The dispersion variable also displayed a unique anteroposterior change pattern for each femur. However, there was a considerable resemblance between subjects, posing a challenge in distinguishing one subject from another. Quantitative analysis of the symmetry levels between the right and left femora of the same individual revealed high symmetry in most individuals when evaluated using Pearson correlation (0.563 ≤ r ≤ 0.998, p < 0.050) and PISA (between 0.012 and 0.976), but not when evaluated by alignment cost (between 0.497 and 5.881) (Table 2, Supplementary Table 6, Supplementary Fig. 6).
Nevertheless, there is a common pattern of direction characterizing all individuals, appearing as an inverted U-shaped curve (Fig. 3a,b). Accordingly, on average, the direction angle of the trabeculae in the femoral head increases towards the midcoronal section. Then, it decreases, reaching a smaller angle in the posterior aspect of the femoral head than in the anterior aspect. The change in the dispersion is the opposite, creating a U-shaped curve (Fig. 3c, d). This signifies that trabeculae not in the preferred orientation tend to converge towards the preferred orientation in the midcoronal area of the femoral head and disperse as they move more anterior or posterior. Moreover, dispersion at the posterior aspect is larger than in the anterior aspect of the femoral head (Fig. 3c-d). An animation exhibiting the change in direction and dispersion in one subject is provided (Supplementary Animation 1).

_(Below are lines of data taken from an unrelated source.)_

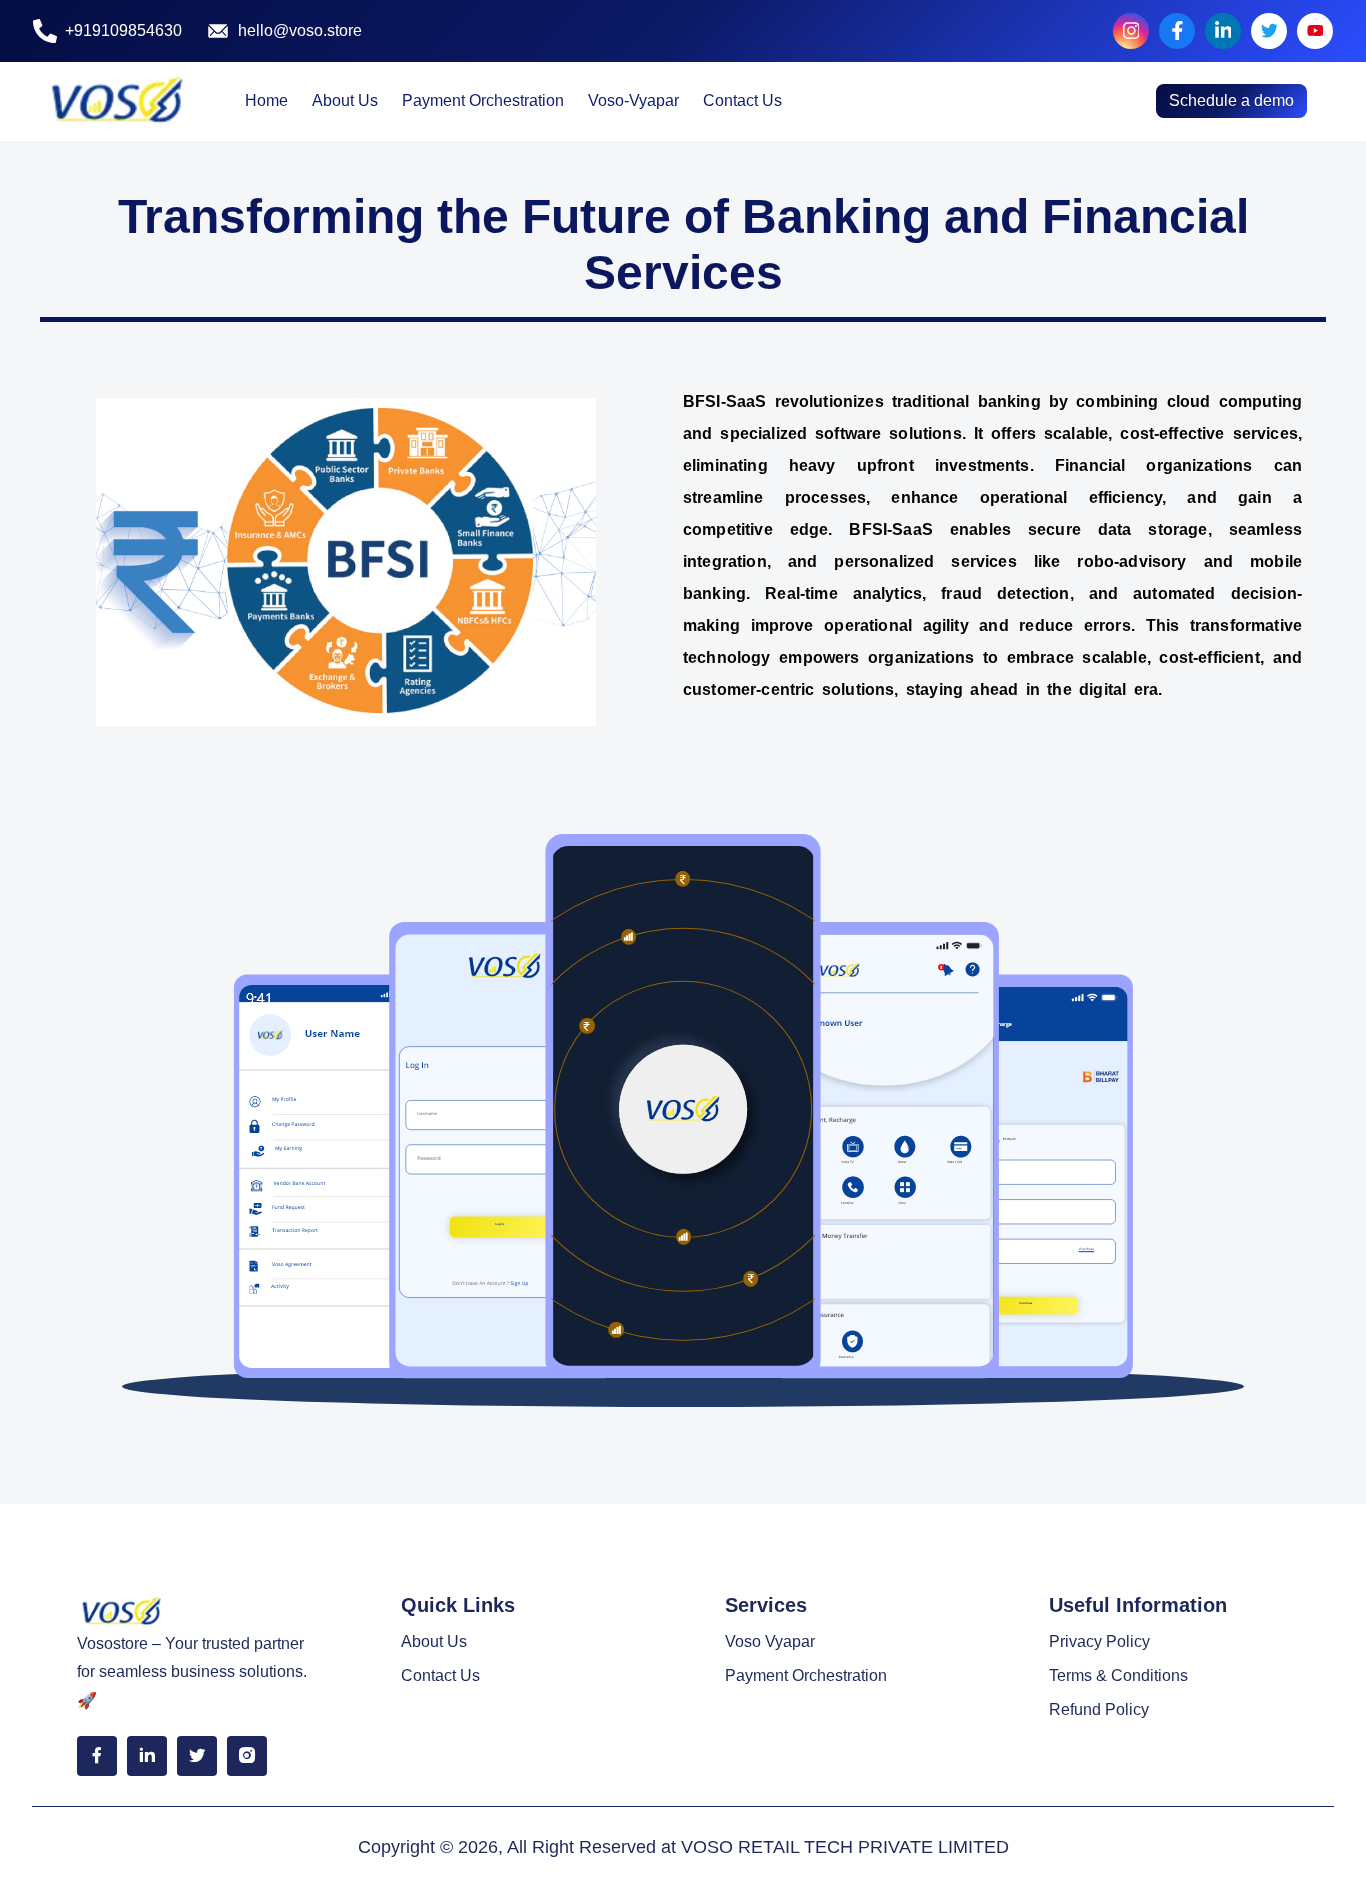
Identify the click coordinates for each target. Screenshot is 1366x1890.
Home (266, 100)
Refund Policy (1099, 1709)
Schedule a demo (1231, 100)
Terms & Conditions (1118, 1675)
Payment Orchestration (483, 100)
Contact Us (742, 100)
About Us (345, 100)
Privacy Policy (1099, 1641)
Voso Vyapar (770, 1641)
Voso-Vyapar (633, 100)
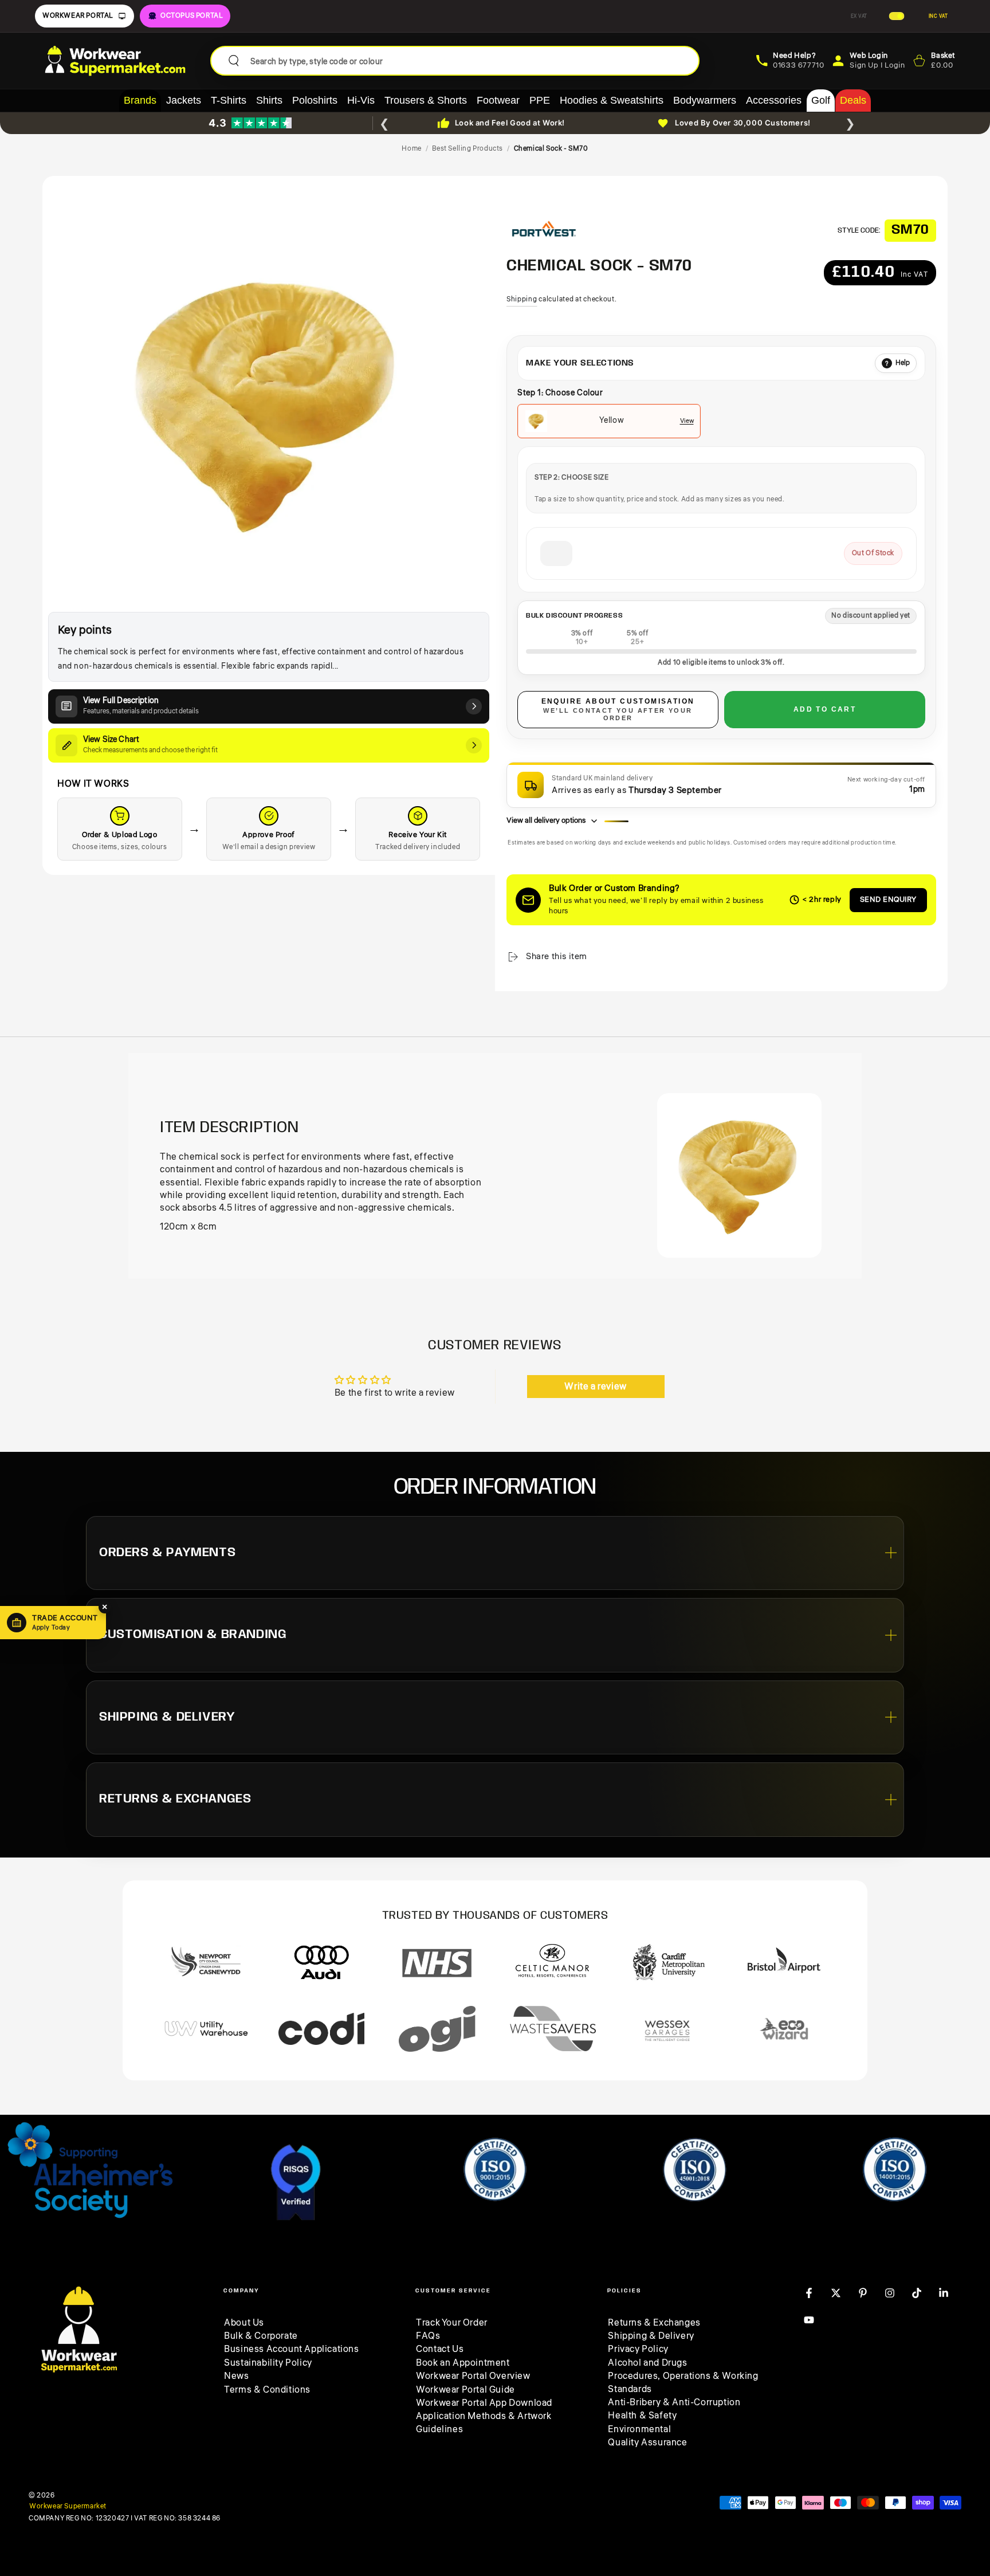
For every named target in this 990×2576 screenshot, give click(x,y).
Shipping (521, 299)
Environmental (639, 2429)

Average direction (a,b) and dispersion (c,d) in each coronal section along the anteroposterior axis of the femoral head, in the entire cadaver sample. Changes in direction (a) and dispersion (c) are presented for all subjects (colored lines) and as an average (black line; a-d). An inverted U-shaped curve is observed for direction, while a U-shaped curve is seen for dispersion.
When comparing the direction and dispersion patterns of one femur with all other femora, we expected the highest Pearson correlation and PISA values and the lowest alignment cost would be observed with the contralateral femur of the same individual, rather than with femora from other individuals. However, this was the case for only 4-18% of the femora, depending on the variable tested (direction or dispersion) and the outcome measure (Pearson correlation coefficient, alignment cost, or PISA score) (Supplementary Table 7). This indicates significant similarities between distinct subjects, often surpassing the similarities within the subject itself. Notably, only one subject showed a complete match, where the left femur had the highest Pearson correlation and PISA values, and the lowest alignment cost when compared to the right femur, and vice versa.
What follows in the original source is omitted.